もともと城下町の住民ではないレックスは、よそより移住してきた異邦人だった。彼は当初、何をするにも覚束なく、かといって、頼れるツテがなかった。
「わたしは、ずっとこの町で暮らしてたから、移住者を世話するのは、そう難しくないことだったわ」
「そう言って」、とアリサはいささかニヤ付く。「本当はお母さん、レックスさんに惚れてたんじゃないの? レックスさん、結構イケメンだし」
「馬鹿ね。その頃わたしはもう結婚してたもの」
と、娘の茶化しを、母は一蹴するが、実際は、一抹の好意があったのだった。勿論、それぞれ今より若かった過去のことだ。
「レックスさんが来たのは、アンタが生まれる一年前のことだったと思う」
新しい町にまだ馴染まない移住者を、原住民がフォローすることになった。
店舗として使用するのに適した空き家――今の薬屋である――のそばを、レックスは心許なそうにウロウロしていた。そして、近所の花屋の夫妻は、ウロウロしている彼に注意が行き、話しかけ、そして互いに知り合った。その時のやり取りが、末永い関係の端緒となった。

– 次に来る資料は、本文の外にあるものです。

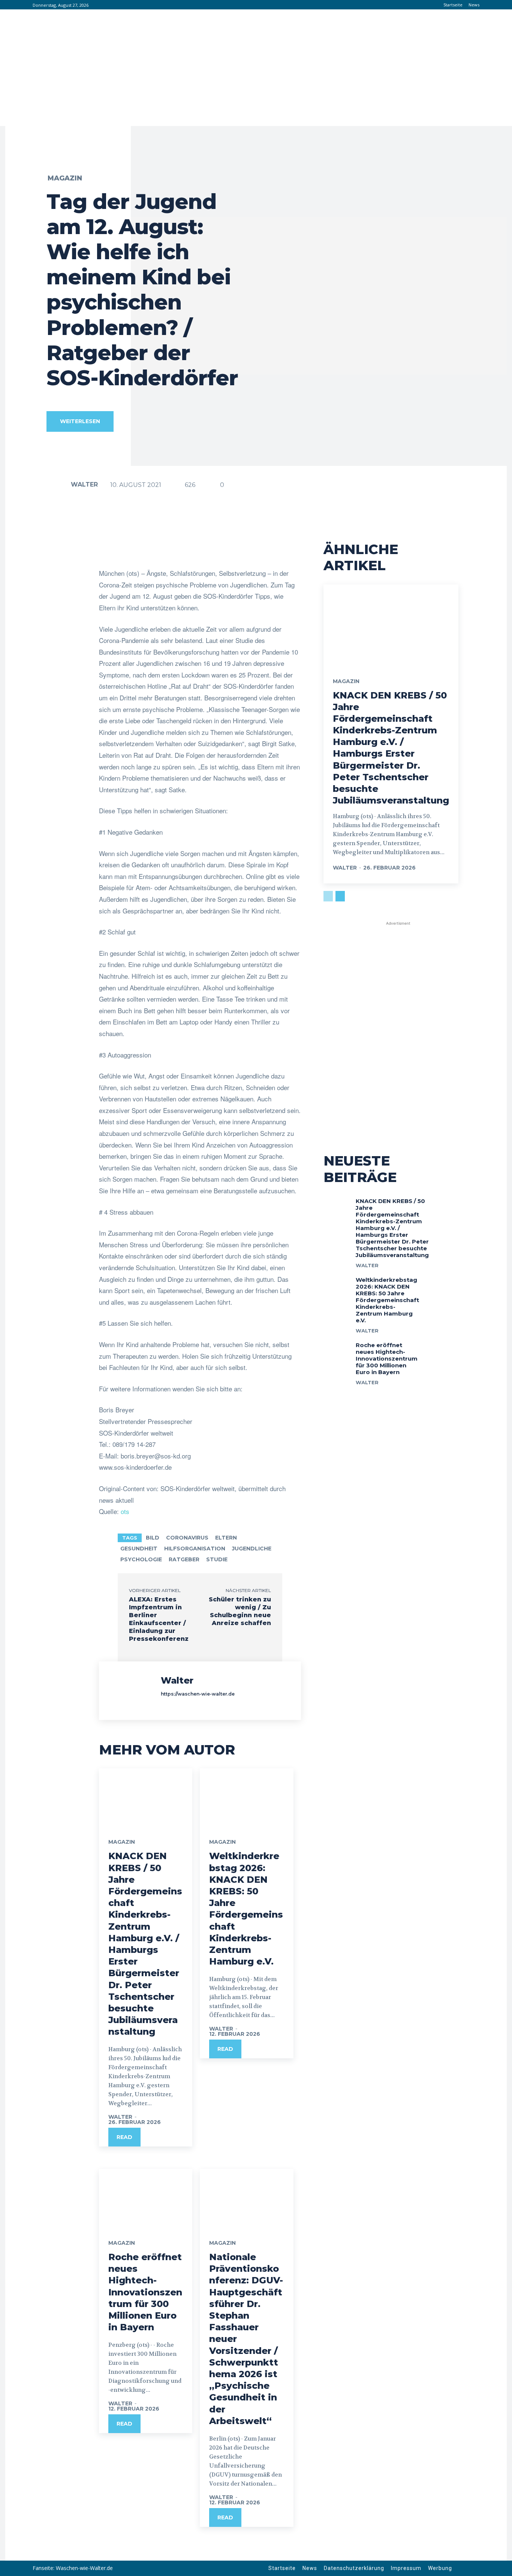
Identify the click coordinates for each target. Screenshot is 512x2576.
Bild (152, 1537)
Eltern (226, 1537)
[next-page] (340, 896)
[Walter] (58, 484)
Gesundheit (138, 1548)
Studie (217, 1559)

花屋の妻は、忙しい夫にかわって、勝手が分からない薬屋に、色々とやさしくレクチャーした。城下町の行政が管理する空き家の契約、税の種類とその納め方、地区の冠婚葬祭を統べる教会での儀式の内容と日時など。
薬屋は、地元の者の支援を心からありがたがり、花屋夫妻に好印象を持ち、よく慕った。
その頃の回想は、思い返すアリサの母にとっては、懐かしく、やさしい光に包まれたものだった。